Puede convertirse en Japón en la única nadadora en disputar una quinta final olímpica sobre la misma distancia -los 200 metros libre-, después de los precedentes de 2004 (plata), 2008 (oro), 2012 (5ª) y 2016 (4ª).

Por el momento, este lunes superó las series y accedió a semifinales, aunque con un tiempo muy discreto (1:57.33).

Como el Fénix tatuado en su cuello, 'Fede' tuvo que renacer a menudo, a lo largo de los años, para mantenerse entre las mejores del mundo a pesar de los golpes recibidos y los vientos que soplaban en su contra.

Más allá de sus múltiples medallas, entró en el corazón de los italianos, hace veinte años, por su carácter combativo y su gran sensibilidad. Regularmente abrumada por las lágrimas, es sin duda la estrella más grande del deporte actual italiano, junto al motorista Valentino Rossi y tras las figuras del Calcio.

Tras sus últimos Juegos Olímpicos, hará una última aparición en Italia, en septiembre, con motivo de la etapa napolitana de la liga privada ISL.

"Pronto tendré 33 años (el 5 de agosto), estoy muy cansada, tengo ya mucho estrés en mi cuerpo y mi mente", explicaba en junio, rechazando la idea de prolongar su carrera hasta los Campeonatos de Europa que se celebrarán en Roma en 2022.

En el podio de los últimos ocho Campeonatos del Mundo, en su prueba fetiche de los 200m (4 oros, 3 platas y 1 bronce desde 2005), siempre ha conseguido el mejor tiempo en esta distancia.

- Hija de Venecia -

Pellegrini había establecido esta marca en Roma, en 2009, ante aficionados apasionados por esta campeona que por fin se hacía grande tras crecer a la sombra de la francesa Laure Manaudou.

'La Pellegrini' hizo su entrada en la natación en 2004. En sus primeros Juegos Olímpicos rozó el oro, pero tuvo que conformarse con una plata que hizo de ella, a los 16 años, la deportista italiana más joven en subir a un podio olímpico en categoría individual.

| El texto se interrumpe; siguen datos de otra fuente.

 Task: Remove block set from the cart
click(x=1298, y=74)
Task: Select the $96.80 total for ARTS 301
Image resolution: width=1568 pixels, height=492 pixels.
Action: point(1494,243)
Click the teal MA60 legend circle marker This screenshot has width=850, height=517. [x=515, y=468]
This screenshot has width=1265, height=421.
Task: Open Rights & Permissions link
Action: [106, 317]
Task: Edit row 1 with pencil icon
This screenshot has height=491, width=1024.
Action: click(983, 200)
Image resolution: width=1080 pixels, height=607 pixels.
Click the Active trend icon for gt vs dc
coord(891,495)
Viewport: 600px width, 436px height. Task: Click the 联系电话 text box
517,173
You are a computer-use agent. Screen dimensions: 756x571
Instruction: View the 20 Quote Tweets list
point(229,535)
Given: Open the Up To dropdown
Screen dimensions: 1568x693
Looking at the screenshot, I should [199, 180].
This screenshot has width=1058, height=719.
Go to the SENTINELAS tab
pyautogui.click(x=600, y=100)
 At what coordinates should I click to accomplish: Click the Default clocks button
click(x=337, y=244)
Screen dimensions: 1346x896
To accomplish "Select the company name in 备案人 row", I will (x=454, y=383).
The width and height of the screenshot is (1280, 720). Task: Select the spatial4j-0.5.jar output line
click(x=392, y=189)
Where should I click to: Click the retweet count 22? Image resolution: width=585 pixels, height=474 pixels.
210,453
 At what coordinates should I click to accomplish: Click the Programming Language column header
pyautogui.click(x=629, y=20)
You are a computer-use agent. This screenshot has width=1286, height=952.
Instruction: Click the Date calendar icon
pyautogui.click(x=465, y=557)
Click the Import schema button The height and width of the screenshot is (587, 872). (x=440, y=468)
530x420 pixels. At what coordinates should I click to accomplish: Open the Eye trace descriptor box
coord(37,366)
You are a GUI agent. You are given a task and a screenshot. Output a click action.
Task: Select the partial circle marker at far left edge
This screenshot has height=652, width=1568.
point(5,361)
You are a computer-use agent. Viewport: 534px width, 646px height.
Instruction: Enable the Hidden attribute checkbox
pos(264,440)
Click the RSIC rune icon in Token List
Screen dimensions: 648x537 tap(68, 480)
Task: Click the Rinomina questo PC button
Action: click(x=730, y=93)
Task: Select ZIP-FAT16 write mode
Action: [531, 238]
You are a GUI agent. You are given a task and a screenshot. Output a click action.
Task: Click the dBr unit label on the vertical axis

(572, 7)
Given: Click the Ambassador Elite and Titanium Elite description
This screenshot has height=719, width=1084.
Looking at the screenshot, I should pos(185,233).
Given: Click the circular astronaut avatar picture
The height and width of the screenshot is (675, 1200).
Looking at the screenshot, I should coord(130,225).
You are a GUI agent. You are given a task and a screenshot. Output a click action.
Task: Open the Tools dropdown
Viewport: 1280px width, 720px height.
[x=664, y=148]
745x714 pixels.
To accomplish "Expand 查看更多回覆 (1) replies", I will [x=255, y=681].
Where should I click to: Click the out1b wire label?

Una gran presentación para esta veneciana que, aunque nació en una ciudad de agua, "nunca quiso meter la cabeza bajo el agua cuando era pequeña, algo que enfurecía a sus entrenadores", recuerda su madre Cinzia Lionello, preguntada por la AFP.

Después de Atenas, 'Fede' ya no se detendrá más, haciéndose grande en Milán y acumulando medallas. Cuando se convirtió en campeona olímpica en Pekín, en 2008, fue un paso más allá.

Las marcas se la rifan, pero también la prensa del corazón, que investiga sobre sus amores y hace de ella un icono de glamour.

Pero las medallas también tienen su lado negativo. Pellegrini es víctima de crisis de ansiedad recurrentes que la dejan KO, las cuales está intentando aprender a controlar.

- "Vivir un poco" -

A finales de 2009, algunos meses después del título mundial y el récord de Roma, pierde a su mentor y entrenador de siempre, Alberto Castagnetti, que fallece a la edad de 69 años.

"Fue su mentor, su segundo padre", recuerda su madre. "Era duro y tierno a la vez, pero estas dos cosas han servido a Federica: su severidad en el entrenamiento, su dulzura fuera".

Después de este drama, la nadadora cambia varias veces de entrenador, trabajando sobre todo con Philippe Lucas, pero sin encontrar una verdadera regularidad.

Los Juegos de Londres, en 2012, serán los del fracaso: Pellegrini termina sin medalla y navega en un mar de dudas.

Cuatro años más tarde, es abanderada de Italia en Río, donde consigue una cuarta final, pero no llega a subirse al podio.

Pero cada vez que se cuestiona su rendimiento, sigue reinando en los Campeonatos Mundiales (plata en 2013 y 2015, y oro en 2017 y 2019) a pesar de la llegada de un relevo generacional hambriento: "Soy demasiado vieja para estas emociones", bromea después del título en 2019 en Budapest.

El aplazamiento de un año de los Juegos Olímpicos es un nuevo obstáculo. Pero no se trataba de renunciar a este último sueño.

Ahora llega el momento de un último giro olímpico antes de "vivir un poco", como desea su madre Cinzia Lionello. "Fue a muchos lugares, nadó en las piscinas más bellas, pero es bueno que ahora haga un poco su vida".